>>

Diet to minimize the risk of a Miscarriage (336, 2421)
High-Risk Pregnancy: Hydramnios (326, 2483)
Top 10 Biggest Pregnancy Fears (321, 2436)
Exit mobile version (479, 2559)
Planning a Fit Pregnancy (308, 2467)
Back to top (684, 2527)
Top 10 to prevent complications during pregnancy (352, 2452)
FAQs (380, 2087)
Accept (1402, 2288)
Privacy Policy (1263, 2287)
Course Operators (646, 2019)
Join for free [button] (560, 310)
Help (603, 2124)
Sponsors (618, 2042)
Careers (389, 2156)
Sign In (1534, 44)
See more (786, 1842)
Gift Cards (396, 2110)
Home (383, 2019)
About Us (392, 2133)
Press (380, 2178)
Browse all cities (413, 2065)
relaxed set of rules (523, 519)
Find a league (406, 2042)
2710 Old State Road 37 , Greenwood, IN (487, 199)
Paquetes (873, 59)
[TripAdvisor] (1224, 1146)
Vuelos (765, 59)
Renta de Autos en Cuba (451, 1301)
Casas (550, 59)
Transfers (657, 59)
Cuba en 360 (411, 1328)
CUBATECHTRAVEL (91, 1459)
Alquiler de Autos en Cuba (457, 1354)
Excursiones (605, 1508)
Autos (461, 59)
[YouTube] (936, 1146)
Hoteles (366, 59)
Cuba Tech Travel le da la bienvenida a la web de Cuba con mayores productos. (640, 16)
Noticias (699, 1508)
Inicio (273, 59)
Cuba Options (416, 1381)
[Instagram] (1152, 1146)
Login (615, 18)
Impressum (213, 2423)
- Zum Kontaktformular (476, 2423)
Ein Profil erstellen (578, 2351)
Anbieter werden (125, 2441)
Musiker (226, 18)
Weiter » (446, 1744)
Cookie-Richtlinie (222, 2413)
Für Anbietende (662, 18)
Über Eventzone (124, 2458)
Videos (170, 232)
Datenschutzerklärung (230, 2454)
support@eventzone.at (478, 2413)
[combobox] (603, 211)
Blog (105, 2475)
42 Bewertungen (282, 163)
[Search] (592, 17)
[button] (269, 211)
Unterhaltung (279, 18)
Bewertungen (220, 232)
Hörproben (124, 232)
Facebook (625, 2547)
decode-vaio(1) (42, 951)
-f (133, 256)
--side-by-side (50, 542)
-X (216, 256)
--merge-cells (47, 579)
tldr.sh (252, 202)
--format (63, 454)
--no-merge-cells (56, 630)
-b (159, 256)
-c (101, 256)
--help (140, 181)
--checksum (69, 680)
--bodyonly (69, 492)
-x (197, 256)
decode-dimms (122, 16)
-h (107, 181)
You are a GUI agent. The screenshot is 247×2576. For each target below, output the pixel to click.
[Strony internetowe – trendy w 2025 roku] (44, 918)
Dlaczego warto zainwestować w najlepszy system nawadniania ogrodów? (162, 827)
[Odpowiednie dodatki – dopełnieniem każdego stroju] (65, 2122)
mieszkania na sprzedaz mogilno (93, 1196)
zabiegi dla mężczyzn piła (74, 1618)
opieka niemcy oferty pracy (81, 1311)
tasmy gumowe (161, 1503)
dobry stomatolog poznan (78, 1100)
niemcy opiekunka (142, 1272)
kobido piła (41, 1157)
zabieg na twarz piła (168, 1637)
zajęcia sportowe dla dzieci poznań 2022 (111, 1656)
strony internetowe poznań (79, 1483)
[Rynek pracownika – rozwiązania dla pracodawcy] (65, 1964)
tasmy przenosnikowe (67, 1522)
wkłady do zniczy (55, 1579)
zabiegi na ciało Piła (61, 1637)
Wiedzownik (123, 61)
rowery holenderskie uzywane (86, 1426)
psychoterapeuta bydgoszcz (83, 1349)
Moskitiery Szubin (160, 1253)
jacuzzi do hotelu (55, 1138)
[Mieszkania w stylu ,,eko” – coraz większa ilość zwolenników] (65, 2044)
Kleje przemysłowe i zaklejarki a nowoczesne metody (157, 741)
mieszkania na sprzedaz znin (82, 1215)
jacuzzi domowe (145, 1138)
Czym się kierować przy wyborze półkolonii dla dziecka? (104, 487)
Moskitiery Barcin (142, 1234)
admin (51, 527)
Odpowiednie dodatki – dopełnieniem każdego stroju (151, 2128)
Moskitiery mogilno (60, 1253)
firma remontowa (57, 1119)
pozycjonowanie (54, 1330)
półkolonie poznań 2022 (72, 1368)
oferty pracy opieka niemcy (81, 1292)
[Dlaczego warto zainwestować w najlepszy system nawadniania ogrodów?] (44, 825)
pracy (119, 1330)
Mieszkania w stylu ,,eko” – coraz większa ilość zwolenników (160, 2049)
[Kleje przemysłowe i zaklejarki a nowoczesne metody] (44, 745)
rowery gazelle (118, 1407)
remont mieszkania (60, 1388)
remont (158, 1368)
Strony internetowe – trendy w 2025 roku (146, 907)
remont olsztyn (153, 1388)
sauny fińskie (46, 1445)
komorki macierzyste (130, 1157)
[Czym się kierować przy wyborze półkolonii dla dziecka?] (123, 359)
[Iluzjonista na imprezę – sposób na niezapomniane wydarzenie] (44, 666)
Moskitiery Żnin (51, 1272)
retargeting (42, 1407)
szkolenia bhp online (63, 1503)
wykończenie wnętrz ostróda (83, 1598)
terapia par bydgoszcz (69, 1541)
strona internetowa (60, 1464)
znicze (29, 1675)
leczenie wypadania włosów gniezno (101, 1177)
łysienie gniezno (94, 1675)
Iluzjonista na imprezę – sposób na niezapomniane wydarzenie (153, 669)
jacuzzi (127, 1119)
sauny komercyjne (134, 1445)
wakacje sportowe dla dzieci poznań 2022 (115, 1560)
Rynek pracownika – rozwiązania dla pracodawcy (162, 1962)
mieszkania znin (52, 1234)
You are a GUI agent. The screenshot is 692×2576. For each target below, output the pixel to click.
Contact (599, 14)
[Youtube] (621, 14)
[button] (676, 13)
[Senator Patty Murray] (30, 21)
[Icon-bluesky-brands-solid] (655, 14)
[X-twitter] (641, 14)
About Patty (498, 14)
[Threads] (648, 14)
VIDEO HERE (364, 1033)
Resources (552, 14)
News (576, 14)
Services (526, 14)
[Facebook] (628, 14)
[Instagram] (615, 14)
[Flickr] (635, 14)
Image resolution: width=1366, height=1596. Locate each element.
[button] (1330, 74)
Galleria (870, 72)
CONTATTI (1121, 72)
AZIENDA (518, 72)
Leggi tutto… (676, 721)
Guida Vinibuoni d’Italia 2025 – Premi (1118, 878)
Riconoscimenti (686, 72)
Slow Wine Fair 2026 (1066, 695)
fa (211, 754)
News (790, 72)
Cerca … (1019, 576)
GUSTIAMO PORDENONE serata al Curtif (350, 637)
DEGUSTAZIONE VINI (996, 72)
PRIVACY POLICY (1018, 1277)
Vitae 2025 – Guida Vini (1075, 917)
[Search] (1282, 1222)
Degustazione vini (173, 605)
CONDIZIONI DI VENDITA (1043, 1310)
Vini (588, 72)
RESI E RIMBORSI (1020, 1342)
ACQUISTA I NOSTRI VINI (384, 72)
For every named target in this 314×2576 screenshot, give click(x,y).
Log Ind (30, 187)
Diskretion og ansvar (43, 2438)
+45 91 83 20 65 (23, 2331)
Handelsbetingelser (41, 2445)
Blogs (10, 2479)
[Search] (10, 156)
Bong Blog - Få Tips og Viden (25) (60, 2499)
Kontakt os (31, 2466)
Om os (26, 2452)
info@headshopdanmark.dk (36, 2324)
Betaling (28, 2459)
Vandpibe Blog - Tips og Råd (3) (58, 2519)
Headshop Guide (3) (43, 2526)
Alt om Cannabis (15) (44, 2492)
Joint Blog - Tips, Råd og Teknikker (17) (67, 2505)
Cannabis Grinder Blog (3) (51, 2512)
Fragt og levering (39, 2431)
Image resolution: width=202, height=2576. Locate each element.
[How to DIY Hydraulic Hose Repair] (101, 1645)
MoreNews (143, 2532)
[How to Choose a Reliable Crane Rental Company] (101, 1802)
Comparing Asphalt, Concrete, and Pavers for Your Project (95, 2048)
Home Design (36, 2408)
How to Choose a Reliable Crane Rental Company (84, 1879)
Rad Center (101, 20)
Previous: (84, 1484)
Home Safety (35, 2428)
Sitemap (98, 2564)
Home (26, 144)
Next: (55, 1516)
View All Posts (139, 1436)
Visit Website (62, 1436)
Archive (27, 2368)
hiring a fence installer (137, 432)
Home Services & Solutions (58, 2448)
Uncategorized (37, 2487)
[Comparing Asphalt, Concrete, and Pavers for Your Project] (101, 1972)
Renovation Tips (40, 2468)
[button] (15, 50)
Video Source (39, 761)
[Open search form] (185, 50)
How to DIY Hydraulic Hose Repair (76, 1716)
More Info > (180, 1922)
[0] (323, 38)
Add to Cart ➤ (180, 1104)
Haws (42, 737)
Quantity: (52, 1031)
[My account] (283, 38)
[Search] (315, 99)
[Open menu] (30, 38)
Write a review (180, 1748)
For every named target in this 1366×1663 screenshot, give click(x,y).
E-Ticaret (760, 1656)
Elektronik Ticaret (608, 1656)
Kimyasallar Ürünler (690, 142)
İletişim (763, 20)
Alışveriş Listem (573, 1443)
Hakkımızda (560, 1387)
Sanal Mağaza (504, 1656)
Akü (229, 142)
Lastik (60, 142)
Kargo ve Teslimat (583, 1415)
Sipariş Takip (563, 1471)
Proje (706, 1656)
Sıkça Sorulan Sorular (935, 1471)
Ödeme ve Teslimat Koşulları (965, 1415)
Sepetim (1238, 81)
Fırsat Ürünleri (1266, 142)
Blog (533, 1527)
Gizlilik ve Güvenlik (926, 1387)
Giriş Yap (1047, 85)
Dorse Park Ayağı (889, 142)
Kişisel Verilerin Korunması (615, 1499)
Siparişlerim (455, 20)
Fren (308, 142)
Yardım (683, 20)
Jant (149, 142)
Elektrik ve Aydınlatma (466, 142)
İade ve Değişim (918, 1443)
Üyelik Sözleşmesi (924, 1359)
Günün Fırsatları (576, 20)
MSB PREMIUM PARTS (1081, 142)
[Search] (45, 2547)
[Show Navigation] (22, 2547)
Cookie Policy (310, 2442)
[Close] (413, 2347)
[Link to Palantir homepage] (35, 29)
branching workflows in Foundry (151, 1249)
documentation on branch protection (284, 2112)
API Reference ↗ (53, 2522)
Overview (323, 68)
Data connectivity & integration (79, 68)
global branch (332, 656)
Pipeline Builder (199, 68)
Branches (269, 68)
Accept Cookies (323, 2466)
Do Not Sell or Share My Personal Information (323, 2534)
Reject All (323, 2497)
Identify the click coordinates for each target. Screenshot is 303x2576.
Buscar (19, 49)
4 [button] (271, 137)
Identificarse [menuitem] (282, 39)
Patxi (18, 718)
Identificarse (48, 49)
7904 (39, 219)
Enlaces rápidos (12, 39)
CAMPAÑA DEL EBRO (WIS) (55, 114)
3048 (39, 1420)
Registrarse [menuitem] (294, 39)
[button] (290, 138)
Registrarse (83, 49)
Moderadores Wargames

<<

Which lines above run from the one containing "zajęcia sportowe dla" to the one containing "rowery gazelle (118, 1407)"? Give them again exactly, both ends included.

- Solution below
zajęcia sportowe dla dzieci poznań 2022 (111, 1656)
strony internetowe poznań (79, 1483)
[Rynek pracownika – rozwiązania dla pracodawcy] (65, 1964)
tasmy przenosnikowe (67, 1522)
wkłady do zniczy (55, 1579)
zabiegi na ciało Piła (61, 1637)
Wiedzownik (123, 61)
rowery holenderskie uzywane (86, 1426)
psychoterapeuta bydgoszcz (83, 1349)
Moskitiery Szubin (160, 1253)
jacuzzi do hotelu (55, 1138)
[Mieszkania w stylu ,,eko” – coraz większa ilość zwolenników] (65, 2044)
Kleje przemysłowe i zaklejarki a nowoczesne metody (157, 741)
mieszkania na sprzedaz znin (82, 1215)
jacuzzi domowe (145, 1138)
Czym się kierować przy wyborze półkolonii dla dziecka? (104, 487)
Moskitiery Barcin (142, 1234)
admin (51, 527)
Odpowiednie dodatki – dopełnieniem każdego stroju (151, 2128)
Moskitiery mogilno (60, 1253)
firma remontowa (57, 1119)
pozycjonowanie (54, 1330)
półkolonie poznań 2022 (72, 1368)
oferty pracy opieka niemcy (81, 1292)
[Dlaczego warto zainwestować w najlepszy system nawadniania ogrodów?] (44, 825)
pracy (119, 1330)
Mieszkania w stylu ,,eko” – coraz większa ilość zwolenników (160, 2049)
[Kleje przemysłowe i zaklejarki a nowoczesne metody] (44, 745)
rowery gazelle (118, 1407)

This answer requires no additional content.